Converting the Token Sequence into Objects

The basic outline I provided earlier is pretty close to the final process that I came up with. I didn't specify what was actually being returned, now that I look at it again, but my original thought/expectation was returning a list of Tag instances. That won't work, though: since a parsing process needs to be able to parse markup-fragments, and those fragments may not start with a tag, it needs to return a list of IsNode instances, including CDATA, Comment, Tag and Text object-types, rather than just returning a top-level IsElement object — It's quite possible, as shown, that the markup being parsed will include text-nodes that aren't children of any element. Not a major change, as far as what it returns, but that involved some pretty significant differences in how items were handled inside the process.

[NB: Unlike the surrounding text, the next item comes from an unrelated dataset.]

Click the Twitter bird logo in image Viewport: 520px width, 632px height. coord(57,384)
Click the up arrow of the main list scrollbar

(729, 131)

It also needs the ability to split tag-names from attributes, for regular tags as well as for the various XML items that could be provided. Once the attributes-text has been isolated, it also needs to be able to identify attributes' name/value pairs. Both of these tasks are, I think, best implemented with a couple of regular expressions:

attributeFinder = re.compile( 
    r"""([_a-zA-Z][-_0-9A-Za-z]*) *= *["'](.*)["']"""
)
whitespaceSplitter = re.compile( '\s' )
I suspect I'll need to tweak the attributeFinder, to assure that it'll grab onto any valid attribute-name — the pattern specified is from memory, and may not be accurate, but I'll review that before I finalize the markup module, and tweak it if my recollection is incorrect.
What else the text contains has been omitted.